Extrait du texte:
Églises défigurées, icônes religieuses fracassées, conversions forcées : désormais, la plus grande ville chrétienne de l’Irak se tourne vers l’avenir

À Qaraqosh, les chrétiens ont rassemblé des fragments de statues religieuses fracassées par l'EI (Tom Westcott/MEE)

QARAQOSH, Irak – « L’État islamique (EI) avait monté ici une usine à mortiers et bombes », indique le père Yacouba Bowi en hochant de la tête avec incrédulité. D’un geste circulaire, il montre l’église défigurée de Mar Gorgis, dans ce qui reste de Qaraqosh, la plus grande ville chrétienne d’Irak.

Autour de lui, les tableaux religieux ont été arrachés des murs, les statues décapitées et les croix cassées. « L’EI a obtenu ce qu’il voulait ici : dévaster des bâtiments religieux, bien sûr, mais aussi ébranler les sentiments, voire même l’âme des chrétiens de cette ville ».

Sacs d’engrais et barils de sucre, sans oublier les balances de cuisine et bols métalliques pour les mélanges, sont encore éparpillés dans le bâtiment dont se servaient les combattants de l’État islamique (EI) depuis plus de deux ans pour y concocter les mélanges chimiques mortels dont ils bourraient véhicules et bombes artisanales.

Les combattants de l’EI ont abattu toutes les flèches des églises de Qaraqosh (Tom Westcott/MEE)

Pendant les deux ans et demi de l’occupation de Qaraqosh, à 30 kilomètres au sud de Mossoul, les militants ont renversé les clochers, incendié les églises et brûlé des volumes religieux et des recueils de cantiques sur un énorme bûcher funéraire. Ils ont défiguré l’intérieur des églises, décapitant les statues ou les prenant pour cibles pour s’entraîner au tir.

Le jardin de l’église d’Al-Tahira, le plus grand lieu de culte dans la ville, fut transformé en stand de tir pour nouvelles recrues de l’EI, qui ont tiré d’innombrables slaves de munitions dans les statues religieuses et les mannequins, après les avoir alignés devant l’une des chapelles historiques de l’église, au point que l’un des murs n’est plus qu’un tas de décombres.

« Le jour où l’armée irakienne est entrée dans Qaraqosh en octobre, l’EI l’a attaquée avec les voitures piégées qu’ils avaient équipées dans l’église »

Tâche à faire:
Dans l'article sur Qaraqosh, relevez tous les objets encore éparpillés dans le bâtiment où les combattants de l'EI préparaient leurs mélanges chimiques.

Données extraites:
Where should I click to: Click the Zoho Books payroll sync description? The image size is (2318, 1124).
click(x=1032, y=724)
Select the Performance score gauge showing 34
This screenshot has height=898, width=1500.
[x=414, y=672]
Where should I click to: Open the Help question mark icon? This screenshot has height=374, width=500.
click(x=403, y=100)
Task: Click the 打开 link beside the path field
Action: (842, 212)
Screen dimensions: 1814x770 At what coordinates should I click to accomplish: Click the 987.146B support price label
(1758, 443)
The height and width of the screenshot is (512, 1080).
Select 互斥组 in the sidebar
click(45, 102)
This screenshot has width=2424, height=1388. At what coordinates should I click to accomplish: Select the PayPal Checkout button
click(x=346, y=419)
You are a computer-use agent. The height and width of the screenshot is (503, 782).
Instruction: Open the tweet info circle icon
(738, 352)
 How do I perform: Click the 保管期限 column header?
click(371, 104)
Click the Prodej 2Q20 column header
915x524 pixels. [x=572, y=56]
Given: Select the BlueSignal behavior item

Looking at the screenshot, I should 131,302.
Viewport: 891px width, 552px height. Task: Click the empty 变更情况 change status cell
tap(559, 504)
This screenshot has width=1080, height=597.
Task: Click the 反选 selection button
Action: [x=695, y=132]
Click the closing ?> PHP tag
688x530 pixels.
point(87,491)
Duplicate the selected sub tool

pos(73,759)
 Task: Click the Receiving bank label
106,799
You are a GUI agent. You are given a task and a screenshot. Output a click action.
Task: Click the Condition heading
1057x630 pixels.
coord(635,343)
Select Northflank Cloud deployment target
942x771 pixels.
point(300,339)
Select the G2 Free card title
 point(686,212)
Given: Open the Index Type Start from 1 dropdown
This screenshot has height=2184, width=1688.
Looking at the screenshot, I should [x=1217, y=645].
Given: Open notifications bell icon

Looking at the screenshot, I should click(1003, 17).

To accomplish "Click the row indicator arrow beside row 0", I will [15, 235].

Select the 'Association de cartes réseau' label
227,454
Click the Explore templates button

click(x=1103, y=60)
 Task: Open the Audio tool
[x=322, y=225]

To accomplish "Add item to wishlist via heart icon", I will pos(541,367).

Solution ci-dessous:
- des sacs d'engrais
- des barils de sucre
- des balances de cuisine
- des bols métalliques pour les mélanges